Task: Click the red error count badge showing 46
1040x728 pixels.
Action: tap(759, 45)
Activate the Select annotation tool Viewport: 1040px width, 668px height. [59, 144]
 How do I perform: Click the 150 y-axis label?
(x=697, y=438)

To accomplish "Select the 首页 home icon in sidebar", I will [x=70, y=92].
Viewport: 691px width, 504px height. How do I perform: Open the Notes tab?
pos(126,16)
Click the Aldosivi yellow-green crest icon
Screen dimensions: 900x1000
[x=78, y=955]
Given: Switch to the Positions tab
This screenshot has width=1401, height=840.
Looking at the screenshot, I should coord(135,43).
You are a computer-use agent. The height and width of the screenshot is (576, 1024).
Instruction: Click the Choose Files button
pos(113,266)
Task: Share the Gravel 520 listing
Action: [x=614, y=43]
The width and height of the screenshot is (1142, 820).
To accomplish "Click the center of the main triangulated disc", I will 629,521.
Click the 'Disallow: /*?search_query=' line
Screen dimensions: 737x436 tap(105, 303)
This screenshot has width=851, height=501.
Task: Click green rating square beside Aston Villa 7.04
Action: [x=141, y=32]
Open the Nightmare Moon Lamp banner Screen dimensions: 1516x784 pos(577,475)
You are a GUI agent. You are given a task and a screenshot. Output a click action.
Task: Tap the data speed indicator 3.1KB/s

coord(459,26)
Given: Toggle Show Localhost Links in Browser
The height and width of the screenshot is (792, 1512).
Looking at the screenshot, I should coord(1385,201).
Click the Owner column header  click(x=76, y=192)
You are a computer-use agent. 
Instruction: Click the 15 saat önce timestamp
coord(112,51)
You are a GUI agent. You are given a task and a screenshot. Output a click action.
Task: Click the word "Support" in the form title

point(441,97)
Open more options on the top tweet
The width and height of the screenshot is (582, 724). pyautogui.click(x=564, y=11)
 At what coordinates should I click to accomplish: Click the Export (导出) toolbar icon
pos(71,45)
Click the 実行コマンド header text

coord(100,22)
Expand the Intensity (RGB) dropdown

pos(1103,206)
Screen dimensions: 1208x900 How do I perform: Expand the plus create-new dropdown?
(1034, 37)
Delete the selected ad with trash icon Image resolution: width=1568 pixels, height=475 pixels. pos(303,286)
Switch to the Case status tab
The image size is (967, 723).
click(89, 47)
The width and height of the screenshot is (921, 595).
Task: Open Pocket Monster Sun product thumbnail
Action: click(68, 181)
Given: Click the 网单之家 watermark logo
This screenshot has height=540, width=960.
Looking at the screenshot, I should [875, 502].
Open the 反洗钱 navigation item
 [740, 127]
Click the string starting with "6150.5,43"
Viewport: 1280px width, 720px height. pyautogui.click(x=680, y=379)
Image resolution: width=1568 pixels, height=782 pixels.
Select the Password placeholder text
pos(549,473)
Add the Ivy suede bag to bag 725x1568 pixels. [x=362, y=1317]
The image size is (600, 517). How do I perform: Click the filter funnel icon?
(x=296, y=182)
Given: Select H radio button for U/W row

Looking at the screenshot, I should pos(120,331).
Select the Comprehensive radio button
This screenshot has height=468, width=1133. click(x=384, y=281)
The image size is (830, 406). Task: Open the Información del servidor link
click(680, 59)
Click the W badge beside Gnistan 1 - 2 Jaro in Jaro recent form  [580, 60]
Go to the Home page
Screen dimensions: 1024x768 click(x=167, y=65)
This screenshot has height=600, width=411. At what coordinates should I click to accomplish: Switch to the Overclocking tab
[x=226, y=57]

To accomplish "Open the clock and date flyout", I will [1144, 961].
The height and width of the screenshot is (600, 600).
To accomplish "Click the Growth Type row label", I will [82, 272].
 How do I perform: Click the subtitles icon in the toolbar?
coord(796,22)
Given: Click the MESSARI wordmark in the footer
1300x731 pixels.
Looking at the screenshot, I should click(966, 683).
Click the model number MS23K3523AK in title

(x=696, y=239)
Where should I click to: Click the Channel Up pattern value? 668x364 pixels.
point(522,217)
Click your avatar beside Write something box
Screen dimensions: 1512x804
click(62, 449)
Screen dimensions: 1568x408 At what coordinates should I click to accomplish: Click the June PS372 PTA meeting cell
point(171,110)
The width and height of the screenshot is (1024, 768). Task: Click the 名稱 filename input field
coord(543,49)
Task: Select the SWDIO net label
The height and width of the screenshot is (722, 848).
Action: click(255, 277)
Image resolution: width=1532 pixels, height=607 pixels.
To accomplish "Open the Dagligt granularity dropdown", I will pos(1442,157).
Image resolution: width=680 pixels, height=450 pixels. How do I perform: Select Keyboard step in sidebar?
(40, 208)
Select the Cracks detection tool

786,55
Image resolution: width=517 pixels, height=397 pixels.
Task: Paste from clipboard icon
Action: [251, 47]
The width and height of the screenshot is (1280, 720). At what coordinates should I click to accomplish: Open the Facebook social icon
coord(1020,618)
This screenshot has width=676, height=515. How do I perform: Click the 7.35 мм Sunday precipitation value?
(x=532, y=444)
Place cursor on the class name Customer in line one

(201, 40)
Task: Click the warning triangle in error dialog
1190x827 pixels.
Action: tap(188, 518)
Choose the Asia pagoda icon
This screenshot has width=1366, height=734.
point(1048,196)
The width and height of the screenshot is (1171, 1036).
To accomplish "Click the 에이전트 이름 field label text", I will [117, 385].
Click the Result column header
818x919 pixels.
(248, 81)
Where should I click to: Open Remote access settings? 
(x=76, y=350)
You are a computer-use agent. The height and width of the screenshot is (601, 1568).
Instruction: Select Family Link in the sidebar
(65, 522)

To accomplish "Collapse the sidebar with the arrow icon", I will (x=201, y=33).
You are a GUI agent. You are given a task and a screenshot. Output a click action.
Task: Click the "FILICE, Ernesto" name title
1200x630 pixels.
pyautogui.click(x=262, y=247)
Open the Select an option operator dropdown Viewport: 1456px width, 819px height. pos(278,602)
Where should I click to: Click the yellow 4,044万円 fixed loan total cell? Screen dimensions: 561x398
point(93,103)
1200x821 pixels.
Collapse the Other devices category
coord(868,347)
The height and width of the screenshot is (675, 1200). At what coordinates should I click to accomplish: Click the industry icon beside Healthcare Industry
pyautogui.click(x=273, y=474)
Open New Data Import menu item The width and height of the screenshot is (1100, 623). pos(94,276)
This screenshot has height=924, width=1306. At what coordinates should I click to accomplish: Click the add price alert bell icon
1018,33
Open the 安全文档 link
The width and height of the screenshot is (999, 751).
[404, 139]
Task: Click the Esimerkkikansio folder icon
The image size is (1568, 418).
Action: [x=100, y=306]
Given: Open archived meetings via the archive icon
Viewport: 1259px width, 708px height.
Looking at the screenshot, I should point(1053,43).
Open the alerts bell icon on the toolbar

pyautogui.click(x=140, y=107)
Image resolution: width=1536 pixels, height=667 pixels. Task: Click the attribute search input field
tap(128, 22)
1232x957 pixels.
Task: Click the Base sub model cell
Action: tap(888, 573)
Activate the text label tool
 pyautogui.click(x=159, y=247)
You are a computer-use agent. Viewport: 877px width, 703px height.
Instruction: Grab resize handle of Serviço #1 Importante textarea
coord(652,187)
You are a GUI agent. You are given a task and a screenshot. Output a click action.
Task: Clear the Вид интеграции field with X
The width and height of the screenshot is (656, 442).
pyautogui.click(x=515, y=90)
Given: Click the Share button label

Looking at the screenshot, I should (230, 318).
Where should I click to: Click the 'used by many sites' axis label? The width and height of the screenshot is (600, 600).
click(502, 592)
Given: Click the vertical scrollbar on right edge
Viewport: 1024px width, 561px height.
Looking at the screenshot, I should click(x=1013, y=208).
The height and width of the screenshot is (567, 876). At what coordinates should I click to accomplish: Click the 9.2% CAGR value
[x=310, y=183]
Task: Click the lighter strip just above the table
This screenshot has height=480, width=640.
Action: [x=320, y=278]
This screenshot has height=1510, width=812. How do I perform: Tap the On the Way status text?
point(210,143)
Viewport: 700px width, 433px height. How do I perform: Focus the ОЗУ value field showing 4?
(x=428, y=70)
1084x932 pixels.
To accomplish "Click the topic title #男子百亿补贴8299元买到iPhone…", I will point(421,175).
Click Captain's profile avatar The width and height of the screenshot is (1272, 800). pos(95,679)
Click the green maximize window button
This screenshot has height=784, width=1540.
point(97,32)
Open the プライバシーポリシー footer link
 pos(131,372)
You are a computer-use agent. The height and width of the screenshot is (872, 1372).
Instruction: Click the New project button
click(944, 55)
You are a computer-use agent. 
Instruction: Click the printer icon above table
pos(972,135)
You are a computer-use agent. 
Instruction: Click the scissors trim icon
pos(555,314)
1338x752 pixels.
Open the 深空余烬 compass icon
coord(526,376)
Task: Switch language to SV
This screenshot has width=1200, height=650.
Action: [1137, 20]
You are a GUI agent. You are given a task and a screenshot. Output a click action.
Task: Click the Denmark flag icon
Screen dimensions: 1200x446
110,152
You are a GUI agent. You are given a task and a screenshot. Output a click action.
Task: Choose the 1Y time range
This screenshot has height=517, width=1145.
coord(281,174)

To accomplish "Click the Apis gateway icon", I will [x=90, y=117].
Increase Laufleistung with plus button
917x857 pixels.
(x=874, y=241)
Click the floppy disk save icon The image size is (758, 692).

++++++++++

• Exercise description
Whenever the string "badge" occurs in a line of the entries above, copy that line.

• Reply to the task
Task: Click the red error count badge showing 46
Click the W badge beside Gnistan 1 - 2 Jaro in Jaro recent form  [580, 60]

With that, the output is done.